Arrange every line of the data below as a numbered list, skipping any blank lines.

[start]

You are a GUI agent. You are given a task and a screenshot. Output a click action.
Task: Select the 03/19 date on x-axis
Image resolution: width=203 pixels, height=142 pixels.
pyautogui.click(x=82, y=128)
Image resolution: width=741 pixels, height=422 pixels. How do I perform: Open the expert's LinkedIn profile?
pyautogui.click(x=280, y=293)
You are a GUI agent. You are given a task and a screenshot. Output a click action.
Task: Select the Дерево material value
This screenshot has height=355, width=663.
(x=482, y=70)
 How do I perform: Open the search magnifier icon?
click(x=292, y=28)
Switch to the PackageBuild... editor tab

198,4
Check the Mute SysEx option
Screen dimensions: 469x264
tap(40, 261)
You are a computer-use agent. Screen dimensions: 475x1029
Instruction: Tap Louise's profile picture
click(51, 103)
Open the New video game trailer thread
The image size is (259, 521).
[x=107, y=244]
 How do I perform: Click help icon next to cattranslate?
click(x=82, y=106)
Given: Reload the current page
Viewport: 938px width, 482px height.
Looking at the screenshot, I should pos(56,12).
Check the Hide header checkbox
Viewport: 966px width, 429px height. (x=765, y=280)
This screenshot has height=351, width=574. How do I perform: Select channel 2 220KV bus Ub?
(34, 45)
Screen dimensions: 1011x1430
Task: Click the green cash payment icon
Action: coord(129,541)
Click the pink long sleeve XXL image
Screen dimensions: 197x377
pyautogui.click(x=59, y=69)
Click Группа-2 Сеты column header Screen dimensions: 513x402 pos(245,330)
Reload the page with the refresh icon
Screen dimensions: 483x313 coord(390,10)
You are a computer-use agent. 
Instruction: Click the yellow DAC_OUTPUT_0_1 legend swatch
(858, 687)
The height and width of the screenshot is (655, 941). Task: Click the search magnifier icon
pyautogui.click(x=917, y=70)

[end]

--- THE RESPONSE ---
1. You are a GUI agent. You are given a task and a screenshot. Output a click action.
2. Task: Select the 03/19 date on x-axis
3. Image resolution: width=203 pixels, height=142 pixels.
4. pyautogui.click(x=82, y=128)
5. Image resolution: width=741 pixels, height=422 pixels. How do I perform: Open the expert's LinkedIn profile?
6. pyautogui.click(x=280, y=293)
7. You are a GUI agent. You are given a task and a screenshot. Output a click action.
8. Task: Select the Дерево material value
9. This screenshot has height=355, width=663.
10. (x=482, y=70)
11.  How do I perform: Open the search magnifier icon?
12. click(x=292, y=28)
13. Switch to the PackageBuild... editor tab
14. 198,4
15. Check the Mute SysEx option
16. Screen dimensions: 469x264
17. tap(40, 261)
18. You are a computer-use agent. Screen dimensions: 475x1029
19. Instruction: Tap Louise's profile picture
20. click(51, 103)
21. Open the New video game trailer thread
22. The image size is (259, 521).
23. [x=107, y=244]
24.  How do I perform: Click help icon next to cattranslate?
25. click(x=82, y=106)
26. Given: Reload the current page
27. Viewport: 938px width, 482px height.
28. Looking at the screenshot, I should pos(56,12).
29. Check the Hide header checkbox
30. Viewport: 966px width, 429px height. (x=765, y=280)
31. This screenshot has height=351, width=574. How do I perform: Select channel 2 220KV bus Ub?
32. (34, 45)
33. Screen dimensions: 1011x1430
34. Task: Click the green cash payment icon
35. Action: coord(129,541)
36. Click the pink long sleeve XXL image
37. Screen dimensions: 197x377
38. pyautogui.click(x=59, y=69)
39. Click Группа-2 Сеты column header Screen dimensions: 513x402 pos(245,330)
40. Reload the page with the refresh icon
41. Screen dimensions: 483x313 coord(390,10)
42. You are a computer-use agent. 
43. Instruction: Click the yellow DAC_OUTPUT_0_1 legend swatch
44. (858, 687)
45. The height and width of the screenshot is (655, 941). Task: Click the search magnifier icon
46. pyautogui.click(x=917, y=70)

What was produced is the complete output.